Authorities have already advised residents to keep outdoor activity to a minimum from the beginning of next month until at least the end of the Hindu festival of Diwali on Nov. 7, when firecrackers typically further taint air already hit by the burning of crop stubble in neighboring states.
According to the Central Pollution Control Board (CPCB), 25 out of 31 monitoring stations in various localities of Delhi for which data app.cpcbccr.com/AQI_India was available on Saturday showed that the air quality in those areas could "seriously impact" the health of sick people and affect even those without any respiratory illness.
The rest of the five monitoring stations showed “poor” air quality, which the CPCB says can cause breathing discomfort to most people on prolonged exposure.
“We have been stripped of our #RightToBreathe,” DelhiPollution, an online forum to engage people on pollution in Delhi, said on Twitter.
Like last winter, many parents in Delhi plan to send their children out of the city.
Some doctors in the capital said they had already begun to witness a surge in patients with respiratory problems.
Prashant Saxena, head pulmonologist at the Max Smart Super Speciality Hospital in New Delhi, said the number of patients coming to him with breathing problems, asthma, chest and related ailments has increased 15-20 percent in the past two weeks.
“I am expecting it to rise further, because the air quality is worsening and pollution is an ever increasing problem here,” he said.
“I am getting a lot of people who are not getting relief easily.

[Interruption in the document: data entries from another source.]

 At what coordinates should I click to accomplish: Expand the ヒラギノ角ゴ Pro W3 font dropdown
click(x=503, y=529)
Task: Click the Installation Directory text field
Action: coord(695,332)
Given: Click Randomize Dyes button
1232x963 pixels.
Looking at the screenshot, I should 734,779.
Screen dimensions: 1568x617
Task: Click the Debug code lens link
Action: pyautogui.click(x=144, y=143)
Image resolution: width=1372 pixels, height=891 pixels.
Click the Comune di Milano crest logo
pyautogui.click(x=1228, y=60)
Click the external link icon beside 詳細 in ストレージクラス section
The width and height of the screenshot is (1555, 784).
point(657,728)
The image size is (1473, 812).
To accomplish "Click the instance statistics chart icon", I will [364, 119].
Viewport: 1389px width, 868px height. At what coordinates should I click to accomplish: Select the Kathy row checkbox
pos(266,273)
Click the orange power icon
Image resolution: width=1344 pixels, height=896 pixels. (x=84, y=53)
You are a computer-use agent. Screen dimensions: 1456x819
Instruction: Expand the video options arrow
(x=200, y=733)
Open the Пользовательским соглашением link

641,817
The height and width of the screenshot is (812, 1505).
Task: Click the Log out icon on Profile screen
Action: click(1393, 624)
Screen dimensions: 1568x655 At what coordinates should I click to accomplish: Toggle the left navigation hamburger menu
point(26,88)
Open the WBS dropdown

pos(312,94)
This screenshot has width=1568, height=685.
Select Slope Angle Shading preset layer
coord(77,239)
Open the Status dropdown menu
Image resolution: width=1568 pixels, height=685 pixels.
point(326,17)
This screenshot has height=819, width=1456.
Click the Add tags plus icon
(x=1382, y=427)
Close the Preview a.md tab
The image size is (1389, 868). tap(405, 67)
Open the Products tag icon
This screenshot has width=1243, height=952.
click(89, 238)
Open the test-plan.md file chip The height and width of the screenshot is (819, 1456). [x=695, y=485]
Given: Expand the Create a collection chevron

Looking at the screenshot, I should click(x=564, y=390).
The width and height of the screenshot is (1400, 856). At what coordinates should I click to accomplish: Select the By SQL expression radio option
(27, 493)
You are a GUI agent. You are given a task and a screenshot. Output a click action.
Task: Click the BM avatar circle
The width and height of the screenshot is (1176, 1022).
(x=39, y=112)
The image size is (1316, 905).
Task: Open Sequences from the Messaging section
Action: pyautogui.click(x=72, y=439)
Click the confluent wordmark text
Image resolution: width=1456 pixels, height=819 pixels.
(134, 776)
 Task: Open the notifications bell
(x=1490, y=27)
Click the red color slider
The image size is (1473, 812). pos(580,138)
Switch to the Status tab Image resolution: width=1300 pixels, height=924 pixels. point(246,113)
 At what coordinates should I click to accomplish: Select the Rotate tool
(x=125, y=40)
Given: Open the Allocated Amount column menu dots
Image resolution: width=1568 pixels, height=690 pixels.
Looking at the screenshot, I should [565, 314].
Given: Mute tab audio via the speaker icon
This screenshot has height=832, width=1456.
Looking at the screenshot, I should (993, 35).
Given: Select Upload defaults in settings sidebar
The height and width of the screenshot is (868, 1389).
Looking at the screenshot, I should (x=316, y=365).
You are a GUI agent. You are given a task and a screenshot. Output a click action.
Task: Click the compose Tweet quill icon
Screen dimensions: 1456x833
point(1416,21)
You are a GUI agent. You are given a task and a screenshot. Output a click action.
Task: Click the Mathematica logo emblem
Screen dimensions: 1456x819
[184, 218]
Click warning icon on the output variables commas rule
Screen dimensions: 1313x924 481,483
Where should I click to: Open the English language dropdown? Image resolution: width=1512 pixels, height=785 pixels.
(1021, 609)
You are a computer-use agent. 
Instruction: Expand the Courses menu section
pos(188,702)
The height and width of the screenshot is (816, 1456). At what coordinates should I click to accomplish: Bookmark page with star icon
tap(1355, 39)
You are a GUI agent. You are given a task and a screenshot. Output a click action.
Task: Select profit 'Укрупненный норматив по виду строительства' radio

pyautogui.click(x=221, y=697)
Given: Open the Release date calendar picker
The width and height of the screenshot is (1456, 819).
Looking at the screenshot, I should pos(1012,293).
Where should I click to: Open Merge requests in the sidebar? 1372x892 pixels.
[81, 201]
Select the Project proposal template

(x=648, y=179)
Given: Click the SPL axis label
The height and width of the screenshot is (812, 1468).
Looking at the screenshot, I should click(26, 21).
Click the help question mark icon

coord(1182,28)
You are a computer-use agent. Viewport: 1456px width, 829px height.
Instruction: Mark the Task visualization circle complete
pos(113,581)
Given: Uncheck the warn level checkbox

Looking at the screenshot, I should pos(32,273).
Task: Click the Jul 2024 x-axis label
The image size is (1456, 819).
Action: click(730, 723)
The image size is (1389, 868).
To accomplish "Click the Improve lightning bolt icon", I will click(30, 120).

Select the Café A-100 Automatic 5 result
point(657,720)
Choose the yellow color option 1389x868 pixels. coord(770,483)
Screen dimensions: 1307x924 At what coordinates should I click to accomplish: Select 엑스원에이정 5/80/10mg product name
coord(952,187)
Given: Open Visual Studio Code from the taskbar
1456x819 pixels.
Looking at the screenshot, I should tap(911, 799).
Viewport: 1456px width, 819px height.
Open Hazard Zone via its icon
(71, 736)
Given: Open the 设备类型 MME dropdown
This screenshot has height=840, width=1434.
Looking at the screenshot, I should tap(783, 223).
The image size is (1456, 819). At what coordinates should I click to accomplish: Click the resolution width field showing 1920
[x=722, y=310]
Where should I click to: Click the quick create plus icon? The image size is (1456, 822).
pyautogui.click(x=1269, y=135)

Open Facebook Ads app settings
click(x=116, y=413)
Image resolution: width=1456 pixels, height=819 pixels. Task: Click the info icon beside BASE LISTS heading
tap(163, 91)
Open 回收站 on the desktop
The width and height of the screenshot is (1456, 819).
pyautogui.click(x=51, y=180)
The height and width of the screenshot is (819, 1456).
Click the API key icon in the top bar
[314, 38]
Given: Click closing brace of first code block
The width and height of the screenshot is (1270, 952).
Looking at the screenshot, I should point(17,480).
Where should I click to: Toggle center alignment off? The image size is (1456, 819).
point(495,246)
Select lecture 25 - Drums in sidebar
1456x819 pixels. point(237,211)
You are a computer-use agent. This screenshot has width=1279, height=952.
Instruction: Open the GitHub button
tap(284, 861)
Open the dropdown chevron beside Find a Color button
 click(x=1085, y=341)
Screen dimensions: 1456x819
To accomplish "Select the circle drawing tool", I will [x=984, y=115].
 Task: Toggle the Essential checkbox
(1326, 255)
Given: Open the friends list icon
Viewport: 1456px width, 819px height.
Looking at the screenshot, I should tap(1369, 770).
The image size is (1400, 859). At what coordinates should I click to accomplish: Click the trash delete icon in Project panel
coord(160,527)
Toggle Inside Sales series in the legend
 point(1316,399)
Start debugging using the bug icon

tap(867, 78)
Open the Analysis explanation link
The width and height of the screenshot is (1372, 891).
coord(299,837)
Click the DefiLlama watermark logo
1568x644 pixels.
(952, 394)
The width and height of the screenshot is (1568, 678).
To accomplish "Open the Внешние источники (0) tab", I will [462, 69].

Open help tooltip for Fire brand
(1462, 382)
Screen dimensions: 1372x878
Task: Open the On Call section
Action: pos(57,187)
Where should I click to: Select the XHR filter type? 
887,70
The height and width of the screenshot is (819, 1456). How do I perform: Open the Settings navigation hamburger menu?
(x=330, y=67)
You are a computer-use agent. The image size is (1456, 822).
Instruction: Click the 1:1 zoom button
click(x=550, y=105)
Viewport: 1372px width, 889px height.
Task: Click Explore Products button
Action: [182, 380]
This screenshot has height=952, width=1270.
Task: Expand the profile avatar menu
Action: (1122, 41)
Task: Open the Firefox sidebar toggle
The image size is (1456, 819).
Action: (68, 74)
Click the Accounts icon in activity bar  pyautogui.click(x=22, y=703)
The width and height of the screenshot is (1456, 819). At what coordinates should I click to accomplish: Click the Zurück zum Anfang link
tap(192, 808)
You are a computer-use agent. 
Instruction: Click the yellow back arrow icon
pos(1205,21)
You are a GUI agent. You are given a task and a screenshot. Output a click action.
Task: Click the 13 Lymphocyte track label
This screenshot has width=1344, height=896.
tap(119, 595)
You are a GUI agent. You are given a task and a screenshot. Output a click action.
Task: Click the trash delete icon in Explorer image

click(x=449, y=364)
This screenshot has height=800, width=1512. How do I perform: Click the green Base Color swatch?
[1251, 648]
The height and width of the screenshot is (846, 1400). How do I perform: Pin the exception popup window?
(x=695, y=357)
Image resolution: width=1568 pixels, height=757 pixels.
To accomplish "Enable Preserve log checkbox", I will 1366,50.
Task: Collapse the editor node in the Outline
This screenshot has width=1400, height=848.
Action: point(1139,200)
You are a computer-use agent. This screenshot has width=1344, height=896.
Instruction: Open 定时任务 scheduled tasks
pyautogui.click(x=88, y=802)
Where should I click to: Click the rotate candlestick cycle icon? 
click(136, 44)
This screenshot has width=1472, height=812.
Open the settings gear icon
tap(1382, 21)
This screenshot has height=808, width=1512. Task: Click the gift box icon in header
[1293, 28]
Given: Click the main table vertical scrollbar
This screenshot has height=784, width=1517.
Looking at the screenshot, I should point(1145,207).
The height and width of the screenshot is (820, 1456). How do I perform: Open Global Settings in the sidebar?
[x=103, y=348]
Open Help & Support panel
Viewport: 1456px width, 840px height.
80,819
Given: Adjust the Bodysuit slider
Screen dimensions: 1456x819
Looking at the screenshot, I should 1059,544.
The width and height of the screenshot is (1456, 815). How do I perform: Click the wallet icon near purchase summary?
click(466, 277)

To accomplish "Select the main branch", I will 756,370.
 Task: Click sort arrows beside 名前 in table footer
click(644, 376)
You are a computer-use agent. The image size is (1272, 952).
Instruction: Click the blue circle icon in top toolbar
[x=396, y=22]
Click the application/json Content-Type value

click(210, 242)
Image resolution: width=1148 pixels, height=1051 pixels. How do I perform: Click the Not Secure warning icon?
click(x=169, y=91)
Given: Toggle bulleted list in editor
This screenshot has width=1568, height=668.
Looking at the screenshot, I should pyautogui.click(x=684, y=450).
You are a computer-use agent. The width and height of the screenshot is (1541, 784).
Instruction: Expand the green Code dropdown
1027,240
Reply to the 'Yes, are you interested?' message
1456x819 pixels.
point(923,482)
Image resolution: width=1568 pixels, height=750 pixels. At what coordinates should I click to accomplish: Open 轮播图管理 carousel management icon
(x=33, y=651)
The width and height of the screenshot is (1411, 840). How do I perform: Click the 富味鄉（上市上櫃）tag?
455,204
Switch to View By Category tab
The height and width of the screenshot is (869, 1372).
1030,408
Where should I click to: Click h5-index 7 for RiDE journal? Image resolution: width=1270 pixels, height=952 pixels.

They require medication for longer.”
Despite pressure from health experts, the government this year held off on a wholesale ban on fireworks and has faced criticism for failing to prevent farmers in states neighboring Delhi from burning stubble.
To curb pollution levels around Diwali, the country’s top court this month only allowed the use of “green” firecrackers, but it was unclear how the rule would be enforced or whether there was such a thing as an environmentally safe firework.
Environmentalists have also questioned the credibility of the federal government’s target to reduce stubble burning by 70 percent in neighboring Punjab and Haryana states this year.